Public history raises a host of provocative questions about power, voice, location, and representation. These concerns have long occupied the attention of oral historians who attempt to reconstruct places stigmatized in local lore. In an effort to bring justice to communities marginalized by race and class, do historians inject themselves into the creation of public memory in order to tell a more noble story of community struggle and togetherness? How might historians use narratives to challenge distorted images of communities without romanticizing the past? In Crawfish Bottom: Recovering a Lost Kentucky Community, Douglas Boyd boldly tackles these dilemmas as he deconstructs hegemonic narratives and “countermemories” surrounding a community destroyed by urban renewal (p. 185). This approach not only makes Crawfish Bottom an intriguing and compelling story but also an extremely useful text for examining the possibilities and pitfalls in recreating public memory.

Professor Douglas A. Boyd is the director of the Louie B. Nunn Center for Oral History at the University of Kentucky. He has written about African American history in Kentucky and the uses of technology in oral history. In this recent book, Boyd explores the history of the “poorest section of Frankfort,” Kentucky’s capitol (p. 15). The reader learns that the “Craw,” as it was sometimes called, had a reputation for prostitution, bootlegging, election fraud, gambling, and violence. In telling and retelling the stories of Crawfish Bottom, Boyd draws on archival materials—maps, photographs, newspaper articles, court records, biography, and oral histories, including those conducted by James Wallace who, during the 1990s, interviewed twenty-five residents, mostly African Americans.

Along with the introduction and conclusion, Crawfish Bottom is organized into five thematic chapters that explore important elements in the reconstruction of place, identity, and narratives about notorious and complex figures such as Ida Howard who operated a house [End Page 95] of prostitution and John Fallis, a grocery-store owner who became a legendary outlaw killed in a street shooting. Chapter one examines the history of Crawfish Bottom as gleaned from the scarce documentary record. Boyd effectively uses newspapers, maps, photographic collections, and published histories by historians and folklorists to trace the origins of the public legacy of the neighborhood. Analyzing the origins of the name and identity of the community in chapter two, Boyd introduces the readers to Wallace’s interviews housed in the Kentucky Historical Society. In chapter three, Boyd unpacks the interplay between social structure and the contested images of the community while exploring how oral historians are participants in the memory-making process. Delving deeper into the oral histories of the Craw, chapter four guides the reader through a rich discussion of the construction of place in public memory. Chapter five follows the life of “the King of Craw,” the most celebrated and notorious figure of the neighborhood—John Fallis.

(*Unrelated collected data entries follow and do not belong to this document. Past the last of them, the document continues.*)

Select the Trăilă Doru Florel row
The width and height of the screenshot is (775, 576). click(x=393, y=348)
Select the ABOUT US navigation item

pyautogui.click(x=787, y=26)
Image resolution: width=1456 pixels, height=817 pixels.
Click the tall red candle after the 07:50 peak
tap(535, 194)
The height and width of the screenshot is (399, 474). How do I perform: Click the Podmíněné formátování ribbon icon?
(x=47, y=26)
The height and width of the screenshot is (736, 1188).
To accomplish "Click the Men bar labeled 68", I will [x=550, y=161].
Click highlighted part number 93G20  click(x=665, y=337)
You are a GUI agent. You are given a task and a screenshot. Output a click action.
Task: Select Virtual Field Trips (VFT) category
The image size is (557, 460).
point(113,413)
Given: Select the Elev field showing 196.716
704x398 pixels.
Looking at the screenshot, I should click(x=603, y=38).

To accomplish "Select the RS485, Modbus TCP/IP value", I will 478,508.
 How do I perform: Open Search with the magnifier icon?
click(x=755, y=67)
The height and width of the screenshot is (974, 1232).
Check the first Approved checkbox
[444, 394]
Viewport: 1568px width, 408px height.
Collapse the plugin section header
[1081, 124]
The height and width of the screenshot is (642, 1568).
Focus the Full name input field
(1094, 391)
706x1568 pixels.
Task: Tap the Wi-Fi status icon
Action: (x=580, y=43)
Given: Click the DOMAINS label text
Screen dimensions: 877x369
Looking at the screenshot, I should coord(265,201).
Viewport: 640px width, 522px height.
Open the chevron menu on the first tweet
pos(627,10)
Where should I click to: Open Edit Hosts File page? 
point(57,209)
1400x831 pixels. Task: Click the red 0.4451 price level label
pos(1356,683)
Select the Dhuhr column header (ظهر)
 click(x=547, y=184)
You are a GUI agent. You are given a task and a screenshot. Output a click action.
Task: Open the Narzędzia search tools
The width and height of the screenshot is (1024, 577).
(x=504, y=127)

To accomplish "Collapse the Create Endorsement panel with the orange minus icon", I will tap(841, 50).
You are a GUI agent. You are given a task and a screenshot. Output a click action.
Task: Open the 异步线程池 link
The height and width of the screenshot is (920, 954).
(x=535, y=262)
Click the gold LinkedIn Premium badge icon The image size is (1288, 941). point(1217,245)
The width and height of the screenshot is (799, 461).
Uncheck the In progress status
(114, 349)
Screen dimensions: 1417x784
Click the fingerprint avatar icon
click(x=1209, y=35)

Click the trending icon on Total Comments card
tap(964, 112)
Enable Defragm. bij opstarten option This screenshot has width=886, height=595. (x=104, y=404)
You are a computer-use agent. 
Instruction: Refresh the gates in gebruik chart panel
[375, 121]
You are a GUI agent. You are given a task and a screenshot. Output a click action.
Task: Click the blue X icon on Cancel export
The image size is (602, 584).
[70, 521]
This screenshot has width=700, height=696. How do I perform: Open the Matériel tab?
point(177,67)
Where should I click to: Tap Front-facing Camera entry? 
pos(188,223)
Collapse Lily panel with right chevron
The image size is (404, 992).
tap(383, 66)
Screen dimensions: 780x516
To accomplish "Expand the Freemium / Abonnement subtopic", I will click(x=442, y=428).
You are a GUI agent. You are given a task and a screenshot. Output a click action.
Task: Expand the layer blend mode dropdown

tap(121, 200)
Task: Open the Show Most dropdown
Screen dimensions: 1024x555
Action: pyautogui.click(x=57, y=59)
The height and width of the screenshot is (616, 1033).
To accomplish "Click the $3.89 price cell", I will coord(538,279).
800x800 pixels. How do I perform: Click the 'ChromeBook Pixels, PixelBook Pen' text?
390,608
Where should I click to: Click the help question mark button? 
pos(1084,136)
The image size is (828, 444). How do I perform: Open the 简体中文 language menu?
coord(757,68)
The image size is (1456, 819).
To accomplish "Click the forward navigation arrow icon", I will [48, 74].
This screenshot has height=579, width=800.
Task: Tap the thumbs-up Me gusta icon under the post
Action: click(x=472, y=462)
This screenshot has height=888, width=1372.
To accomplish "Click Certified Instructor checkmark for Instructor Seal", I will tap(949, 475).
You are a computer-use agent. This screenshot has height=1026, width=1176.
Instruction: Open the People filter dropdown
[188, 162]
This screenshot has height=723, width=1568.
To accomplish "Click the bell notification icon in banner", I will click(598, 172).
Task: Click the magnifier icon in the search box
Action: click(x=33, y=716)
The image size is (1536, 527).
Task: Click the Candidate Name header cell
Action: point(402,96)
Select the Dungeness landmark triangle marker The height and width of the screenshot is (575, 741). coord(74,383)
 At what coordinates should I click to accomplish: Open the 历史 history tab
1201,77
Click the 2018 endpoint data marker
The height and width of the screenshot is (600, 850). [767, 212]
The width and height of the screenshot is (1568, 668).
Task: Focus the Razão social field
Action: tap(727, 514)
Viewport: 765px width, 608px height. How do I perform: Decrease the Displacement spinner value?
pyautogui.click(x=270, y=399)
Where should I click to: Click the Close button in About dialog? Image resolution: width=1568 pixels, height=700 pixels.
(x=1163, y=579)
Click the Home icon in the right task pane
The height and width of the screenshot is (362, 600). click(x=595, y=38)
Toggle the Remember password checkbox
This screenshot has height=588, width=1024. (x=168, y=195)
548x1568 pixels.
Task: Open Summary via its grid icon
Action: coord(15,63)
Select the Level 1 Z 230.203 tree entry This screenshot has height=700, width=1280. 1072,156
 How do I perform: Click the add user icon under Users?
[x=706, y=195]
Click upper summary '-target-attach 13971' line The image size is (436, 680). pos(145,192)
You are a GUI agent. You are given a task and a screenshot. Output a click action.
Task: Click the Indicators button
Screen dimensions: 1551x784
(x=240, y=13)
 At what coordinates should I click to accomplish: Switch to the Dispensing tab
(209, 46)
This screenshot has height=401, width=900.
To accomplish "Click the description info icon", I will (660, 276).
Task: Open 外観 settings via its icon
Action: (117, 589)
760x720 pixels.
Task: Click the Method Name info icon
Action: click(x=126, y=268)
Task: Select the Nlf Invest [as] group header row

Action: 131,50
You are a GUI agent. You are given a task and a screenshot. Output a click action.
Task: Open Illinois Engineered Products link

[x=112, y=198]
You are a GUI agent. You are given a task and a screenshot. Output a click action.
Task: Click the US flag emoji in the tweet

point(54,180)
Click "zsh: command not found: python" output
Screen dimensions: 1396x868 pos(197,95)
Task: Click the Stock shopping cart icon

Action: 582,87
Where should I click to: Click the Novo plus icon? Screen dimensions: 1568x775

One of the many intriguing aspects of this book is Boyd’s analysis of the interviews conducted by Wallace who had set out to tell the story of the community from the perspective of its residents to dispel the unsavory reputation of the neighborhood. Boyd shows how Wallace became part of the public memory by interjecting his own telling and meaning-making during the interviews. To move the reader beyond a simplistic critique of Wallace’s interference, Boyd draws on a rich tradition of sociological and historical theory to explain how hegemonic and counternarratives can “bring a reconstituted public memory into balance” (p. 184). The history of this lost Kentucky neighborhood has relevance for many communities in the metropolitan United States being swept away by redevelopment and sprawl. From this perspective, Crawfish Bottom is not only a textured story but a model that scrutinizes the problems and promises for public history-making. [End Page 96]

Barbara J. Shircliffe

Barbara J. Shircliffe is an associate professor of psychological and social foundations of education at the University of South Florida in Tampa, Florida.